Spleen tyrosine kinase (SYK) is a key integrator of intracellular signals triggered by activated immunoreceptors, including Bcell receptors (BCR) and Fc receptors, which are important for the ...development and function of lymphoid cells. Given the clinical efficacy of Bcell depletion in the treatment of rheumatoid arthritis and multiple sclerosis, pharmacological modulation of Bcells using orally active small molecules that selectively target SYK presents an attractive alternative therapeutic strategy.

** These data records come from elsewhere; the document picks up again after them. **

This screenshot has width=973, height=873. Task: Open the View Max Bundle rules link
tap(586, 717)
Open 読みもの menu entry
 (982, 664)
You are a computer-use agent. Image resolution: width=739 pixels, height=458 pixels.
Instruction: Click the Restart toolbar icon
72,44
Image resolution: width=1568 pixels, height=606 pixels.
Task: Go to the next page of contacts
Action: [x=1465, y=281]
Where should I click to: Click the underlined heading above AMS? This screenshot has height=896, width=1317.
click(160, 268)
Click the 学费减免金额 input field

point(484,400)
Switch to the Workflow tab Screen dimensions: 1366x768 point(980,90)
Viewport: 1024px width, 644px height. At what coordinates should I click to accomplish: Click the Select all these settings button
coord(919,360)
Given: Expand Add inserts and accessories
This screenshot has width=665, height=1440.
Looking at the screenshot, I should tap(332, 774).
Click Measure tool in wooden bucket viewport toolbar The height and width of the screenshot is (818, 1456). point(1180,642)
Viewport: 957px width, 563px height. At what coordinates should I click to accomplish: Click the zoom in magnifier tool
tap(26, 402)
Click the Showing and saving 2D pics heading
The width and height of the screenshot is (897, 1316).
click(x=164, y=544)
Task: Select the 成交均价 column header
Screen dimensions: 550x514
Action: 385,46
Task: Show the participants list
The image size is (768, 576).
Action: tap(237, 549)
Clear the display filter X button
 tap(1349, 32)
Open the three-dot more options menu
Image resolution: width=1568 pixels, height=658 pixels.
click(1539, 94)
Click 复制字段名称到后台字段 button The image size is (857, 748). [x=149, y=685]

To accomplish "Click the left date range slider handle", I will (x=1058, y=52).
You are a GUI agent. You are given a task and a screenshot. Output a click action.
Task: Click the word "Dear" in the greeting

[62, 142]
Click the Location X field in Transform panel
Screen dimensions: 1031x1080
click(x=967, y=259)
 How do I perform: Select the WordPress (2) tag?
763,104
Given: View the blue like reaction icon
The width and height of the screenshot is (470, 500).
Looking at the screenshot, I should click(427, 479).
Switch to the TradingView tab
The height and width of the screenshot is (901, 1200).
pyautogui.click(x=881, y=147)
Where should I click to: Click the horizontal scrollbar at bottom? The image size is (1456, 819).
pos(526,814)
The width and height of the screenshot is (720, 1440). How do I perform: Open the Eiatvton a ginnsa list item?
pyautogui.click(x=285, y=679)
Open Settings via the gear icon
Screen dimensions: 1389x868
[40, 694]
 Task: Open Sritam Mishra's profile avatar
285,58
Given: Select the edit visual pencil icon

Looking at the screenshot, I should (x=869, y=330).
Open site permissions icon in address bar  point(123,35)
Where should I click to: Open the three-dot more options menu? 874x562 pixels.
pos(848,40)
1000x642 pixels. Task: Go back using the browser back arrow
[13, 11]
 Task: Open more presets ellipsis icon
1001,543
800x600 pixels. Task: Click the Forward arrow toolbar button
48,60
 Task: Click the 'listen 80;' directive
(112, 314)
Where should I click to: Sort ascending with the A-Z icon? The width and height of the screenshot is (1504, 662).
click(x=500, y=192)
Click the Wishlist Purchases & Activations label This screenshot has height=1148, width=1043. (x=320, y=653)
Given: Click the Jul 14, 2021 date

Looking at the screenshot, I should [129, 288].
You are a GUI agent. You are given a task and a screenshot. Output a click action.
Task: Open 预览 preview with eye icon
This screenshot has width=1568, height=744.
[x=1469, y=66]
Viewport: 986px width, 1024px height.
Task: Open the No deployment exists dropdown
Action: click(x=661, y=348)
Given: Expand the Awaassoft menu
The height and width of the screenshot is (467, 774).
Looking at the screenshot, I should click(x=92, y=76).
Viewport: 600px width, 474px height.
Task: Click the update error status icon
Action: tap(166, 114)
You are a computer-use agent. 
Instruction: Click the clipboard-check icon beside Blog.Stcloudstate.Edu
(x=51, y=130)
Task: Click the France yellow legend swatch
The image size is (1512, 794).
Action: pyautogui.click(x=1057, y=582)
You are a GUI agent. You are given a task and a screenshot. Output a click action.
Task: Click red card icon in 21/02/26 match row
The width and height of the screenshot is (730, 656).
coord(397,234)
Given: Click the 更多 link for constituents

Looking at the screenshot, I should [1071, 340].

A SYK inhibitor was developed and assayed in various in vitro systems and in the mouse model of collagen-induced arthritis (mCIA).
A novel ATP-competitive inhibitor of SYK, 6-(1R,2S)-2-Amino-cyclohexylamino-4-(5,6-dimethyl-pyridin-2-ylamino)-pyridazine-3-carboxylic acid amide, designated RO9021, with an adequate kinase selectivity profile and oral bioavailability, was developed. In addition to suppression of BCR signaling in human peripheral blood mononuclear cells (PBMC) and whole blood, FcγR signaling in human monocytes, and FcϵR signaling in human mast cells, RO9021 blocked osteoclastogenesis from mouse bone marrow macrophages in vitro. Interestingly, Toll-like Receptor (TLR) 9 signaling in human Bcells was inhibited by RO9021, resulting in decreased levels of plasmablasts, immunoglobulin (Ig) M and IgG upon B-cell differentiation. RO9021 also potently inhibited type I interferon production by human plasmacytoid dendritic cells (pDC) upon TLR9 activation. This effect is specific to TLR9 as RO9021 did not inhibit TLR4- or JAK-STAT-mediated signaling. Finally, oral administration of RO9021 inhibited arthritis progression in the mCIA model, with observable pharmacokinetics (PK)-pharmacodynamic (PD) correlation.
Inhibition of SYK kinase activity impinges on various innate and adaptive immune responses. RO9021 could serve as a starting point for the development of selective SYK inhibitors for the treatment of inflammation-related and autoimmune-related disorders.